This port and GUI front-end adds features such as rendering via the native OS X APIs (finally, good fast PDFs!), and it can actually use kqueue on OS X 10.3 to automatically re-render when a file changes!

Not only does at add a slew of cool new features (most of which I didn't mention), but all of the CLI tools are wrapped up in a nice little application bundle; making installation and removal painless, and relocation no longer becomes a problem.

If all OS X with significant UNIX heritage were distributed this way, one might think it would become difficult to add them all to your PATH. Fortunately, that's just not true [1]. Here's a nice little snippet of LaunchServices [2] code that will return the full path of an application by name regardless of where it happens to be or if it has moved [3]:

#!/usr/bin/python
from LaunchServices.Launch import LSFindApplicationForInfo
from Carbon.CoreFoundation import kCFURLPOSIXPathStyle
# this would normally come from LaunchServices.LaunchServices
# but bgen isn't perfect, and doesn't make this constant a
# four char code.
kLSUnknownCreator = '\x00\x00\x00\x00'

def pathForName(appName):
    """
    Returns the file system path for an application by name.
    NOTE: You should include the suffix, as in "Python.app".
    """
    fsRef, cfURL = LSFindApplicationForInfo(kLSUnknownCreator, None, appName)
    return cfURL.CFURLCopyFileSystemPath(kCFURLPOSIXPathStyle).toPython()

if __name__ == '__main__':
    import sys
    if len(sys.argv) == 1:
        import os
        raise SystemExit, "Usage: %s SomeApplication.app" % (
            os.path.basename(sys.argv[0])
        )
    for appName in sys.argv[1:]:
        print pathForName(appName.decode('utf8')).encode('utf8')

Usage looks like this (note: I use tcsh not bash):

[crack:~/bin] bob% setenv PATH ${PATH}:`./findapp.py GraphViz.app`/Contents/MacOS
[crack:~/bin] bob% rehash
[crack:~/bin] bob% which dot
/Applications/GraphViz/Graphviz.app/Contents/MacOS/dot
[crack:~/bin] bob% dot --help
dot: option -- unrecognized

Usage: dot [-Vv?] [-(GNE)name=val] [-(Tlso)<val>] <dot files>
 -V          - Print version and exit
 -v          - Enable verbose mode
 -Gname=val  - Set graph attribute 'name' to 'val'
 -Nname=val  - Set node attribute 'name' to 'val'
 -Ename=val  - Set edge attribute 'name' to 'val'
 -Tv         - Set output format to 'v'
 -lv         - Use external library 'v'
 -ofile      - Write output to 'file'
 -q[l]       - Set level of message suppression (=1)
 -s[v]       - Scale input by 'v' (=72)
 -y          - Invert y coordinate in output
[1]Well, so long as application developers can agree on where those binaries should go in a bundle.

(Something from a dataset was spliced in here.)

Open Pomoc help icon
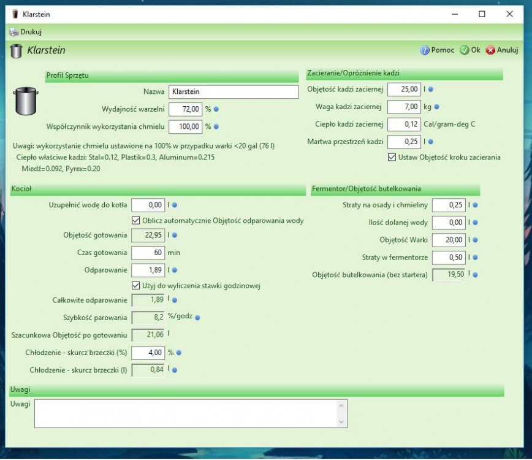424,50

The dust hasn't quite settled on this issue yet, it's a toss-up between MacOS, Resources, and arbitrary subfolders of Resources (probably mirroring a "usr prefix", like Resources/bin, Resources/lib, etc.)
[2]This code for LaunchServices from Python 2.4, not my LaunchServices wrapper. It is backwards compatible to Python 2.3, but is not yet available from a PackageManager repository.
[3]There are some limitations to the power of Launch Services. For example, The application must have been launched via the Launch Services API (i.e. through Finder) at least once since it has been on that volume, or it must reside in a standard Applications folder such as /Applications or /Network/Applications.